» Activity
Take the line with "This screenshot has height=819, width=1456." as the first and the last line of the data as the end. Write out both and every line between exactly, except pictures.

» Data section
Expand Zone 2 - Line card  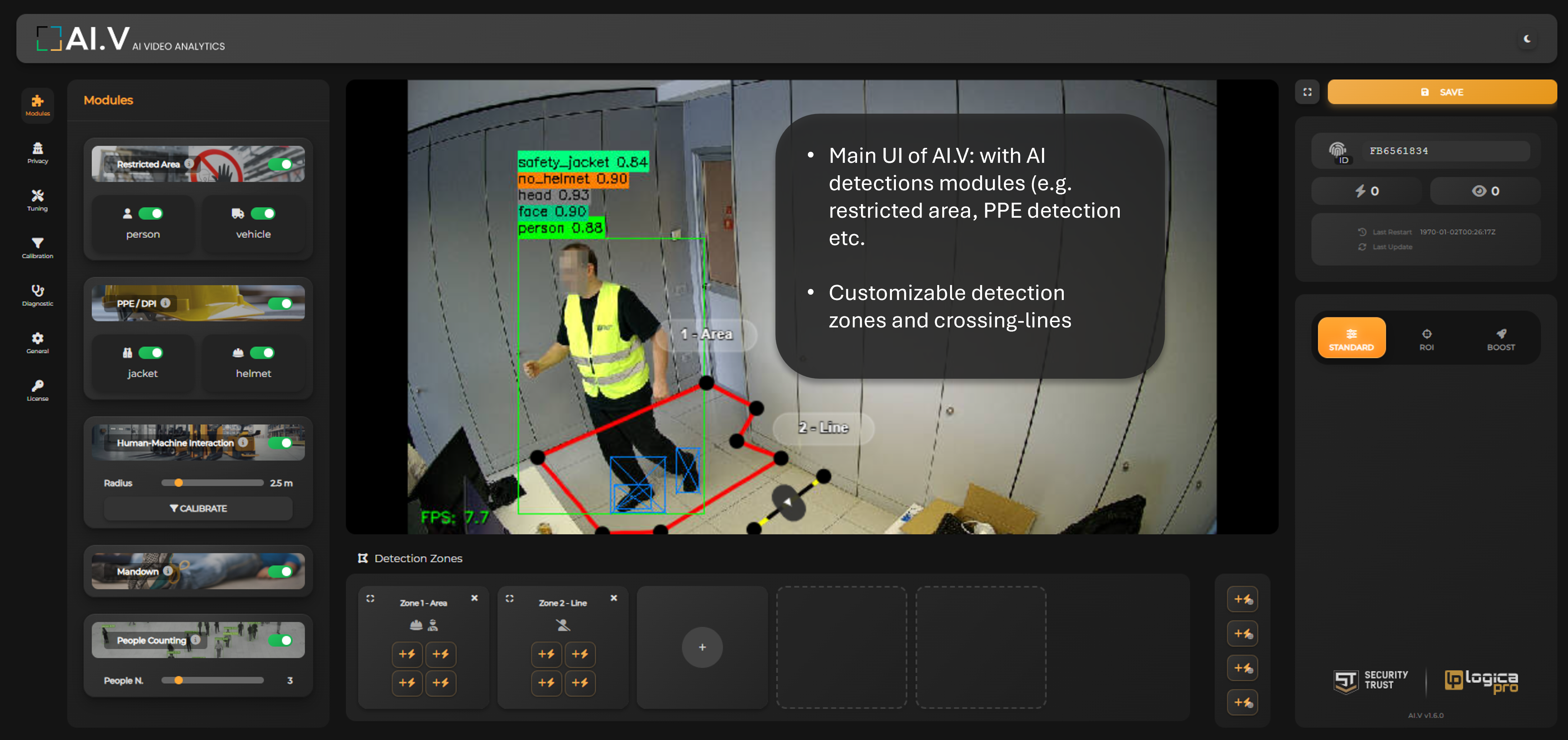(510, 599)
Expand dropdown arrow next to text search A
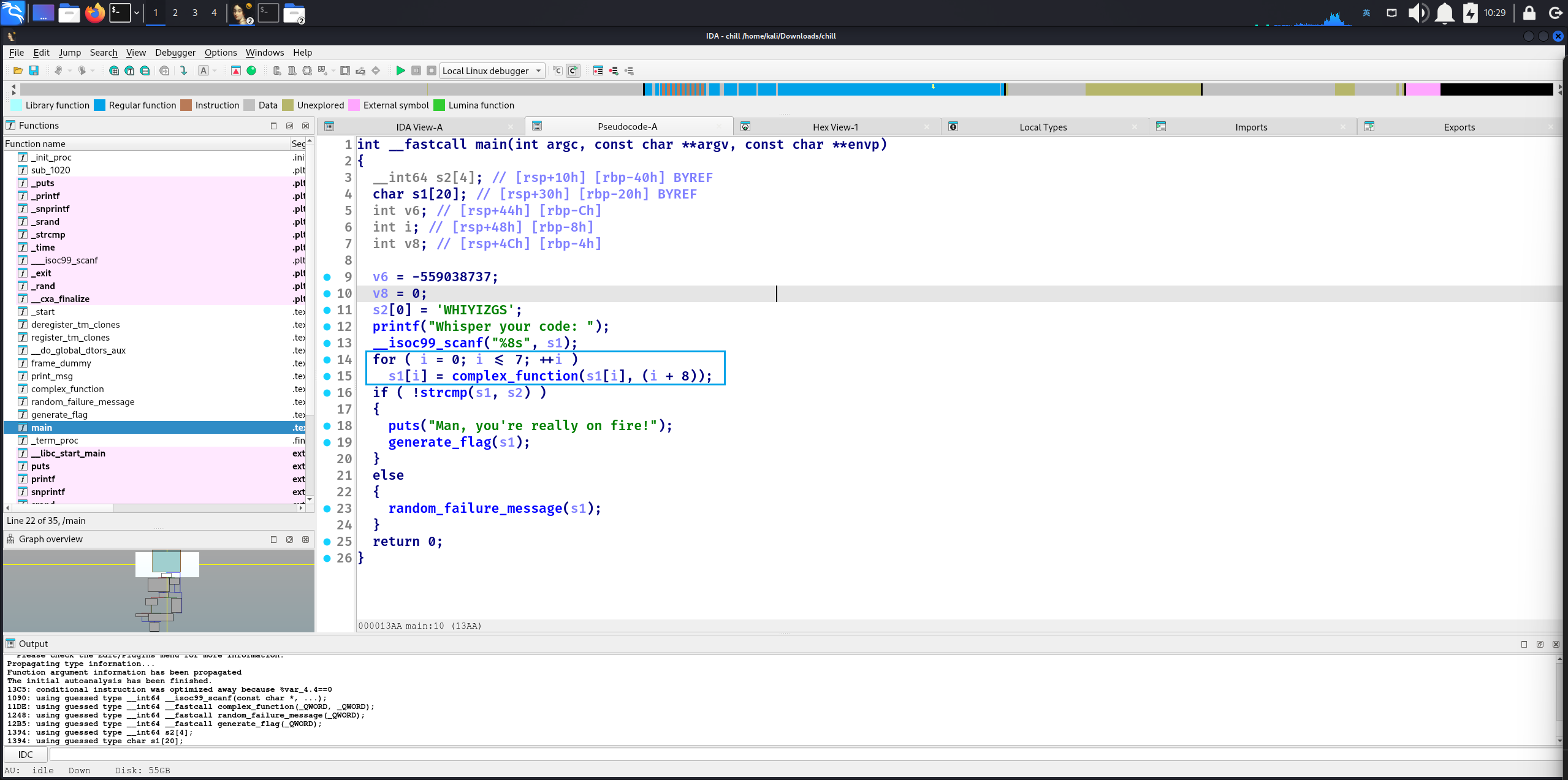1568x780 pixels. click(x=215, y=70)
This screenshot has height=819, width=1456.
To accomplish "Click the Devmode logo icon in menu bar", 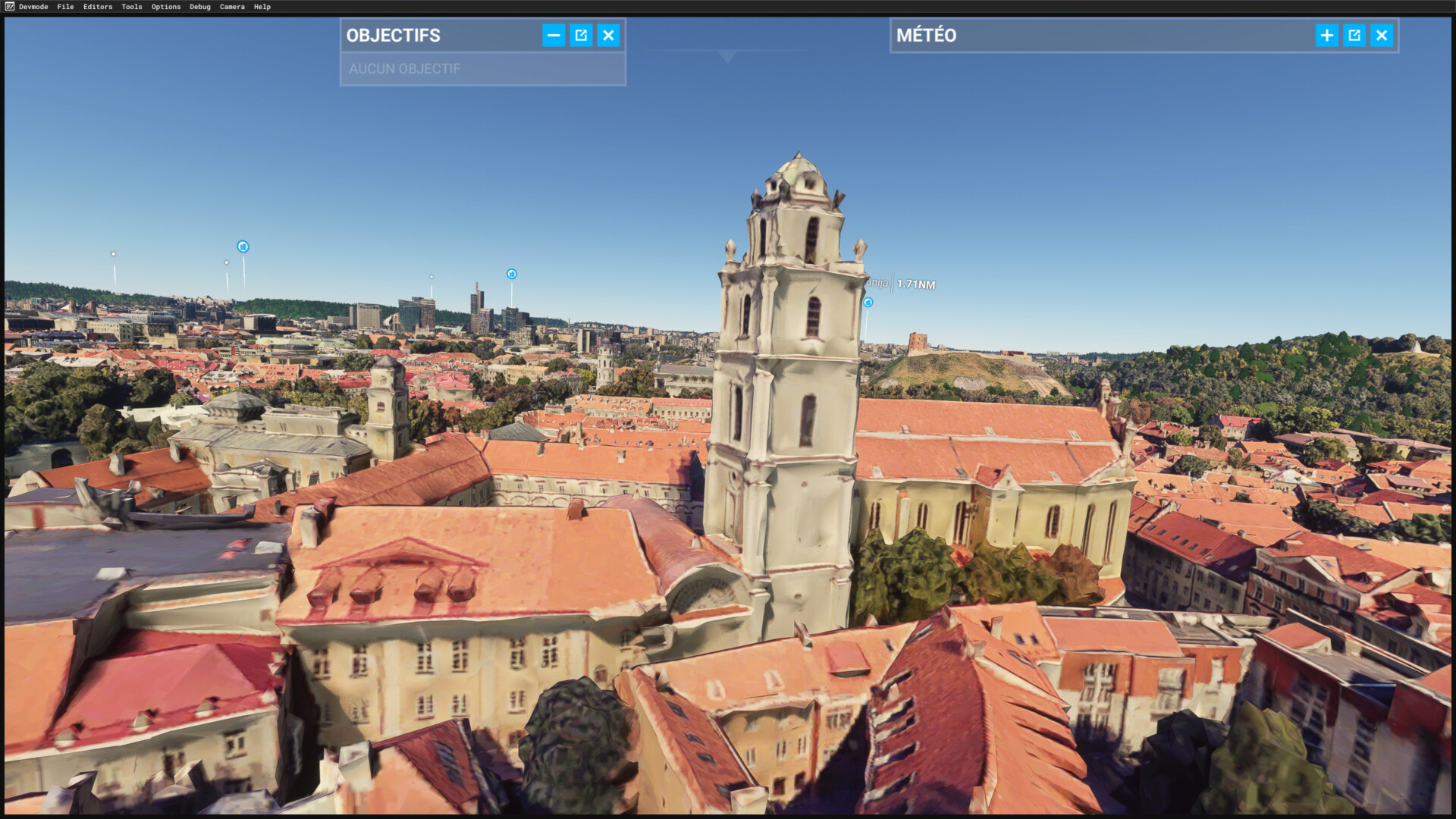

» Solution for this problem
This screenshot has height=819, width=1456.
To accomplish "Click the Devmode logo icon in menu bar", 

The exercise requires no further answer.